Fake messages from certified public accountants (CPA) and companies promising payments for using victims’ cars as nomadic ads are the latest Internet scams making the circle, according to the FBI’s Internet crime complaint center.
The FBI’s IC3 and the National White Collar Crime Center (NW3C) said a scam in which sufferers receive a malware-laden e-mail supposedly from the American Institute of Certified Public Accountants that intimidates termination of accountant’s licenses. The spam campaign from aicpa.org intimidates termination of the spam receiver’s license for filing counterfeit tax repayments for their clients. The email gives a link to view the complaint. Receiver’s were advised to give feedback within a specific period of time and intimidated with possible termination of their accountant licenses if they failed to do so.

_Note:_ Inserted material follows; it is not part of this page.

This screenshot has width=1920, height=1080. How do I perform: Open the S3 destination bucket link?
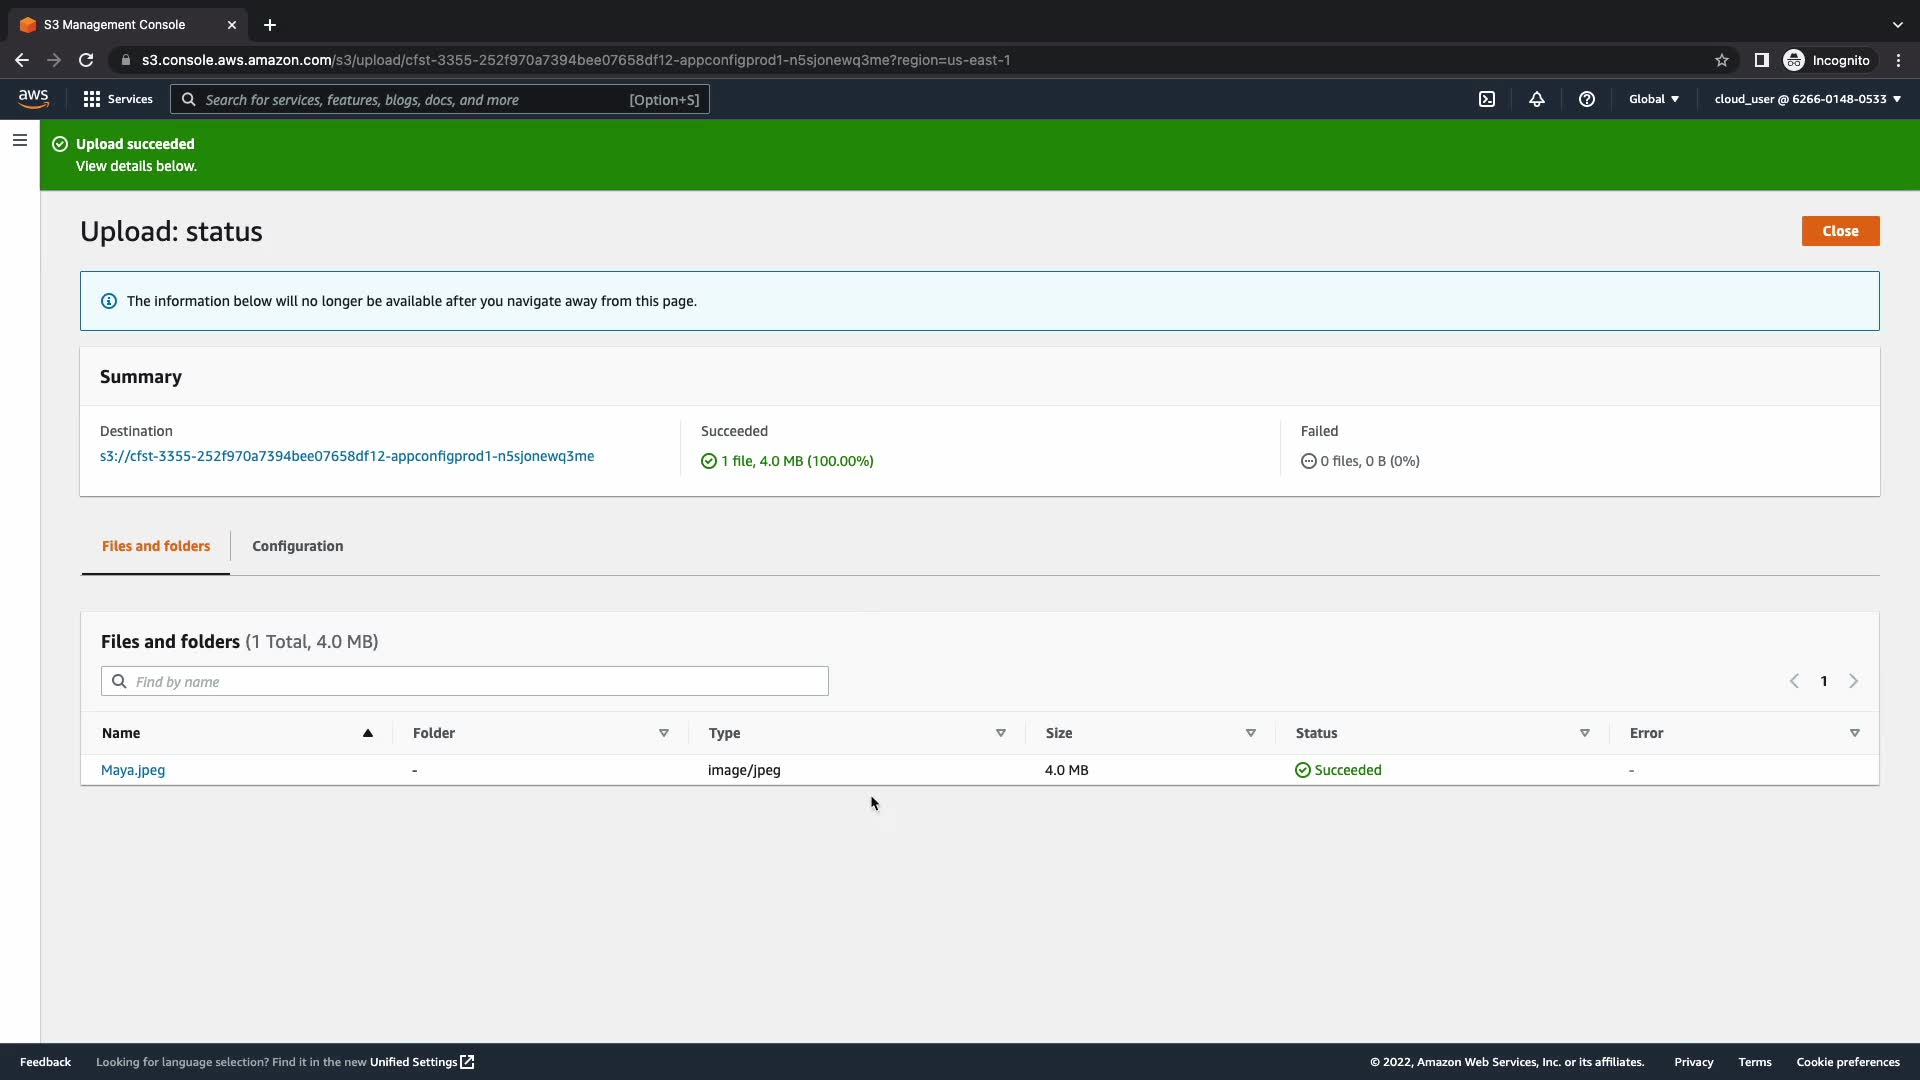point(347,456)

FBI’s IC3 analysis these scams and found that the emails were shoving out a Black hole exploit kit holding a Trojan redirector. It was also found that the IP addresses used in the campaign have been occupied in large volumes of Distributed Denial of Service (DDOS) action from the same botnet and appear to have originated from Brazil.
Another recent scam statement to IC3 involves assures of payment for advertising a company's banner on a victim’s private car’s while they go out. Although there are genuine offers for such advertising, said IC3, those scammed reported that they had replied to online ad postings regarding the opportunity. The online posting presented an easy way to make extra income by permitting businesses to advertise their logo on the complainant's individual vehicle through a vinyl decal or "auto wrap," said ICE3. The scammers utilize big corporation names like Coca Cola, Carlsberg beer, Monster Energy drink, Red Bull and Heineken Co.
The employment offer was completely fake, said IC3. Those who fell for the scam get a check or money order for more than the assured amount, it explained. They were directed to cash the check and wire the difference to a third person, who was supposed to be the graphics designer to pay for the rate of the design. The checks and money orders changed out to fake and the criminals, IC3 alleges, converted fraudulent checks and money orders into undetectable cash, leaving the victim accountable for the bank's losses.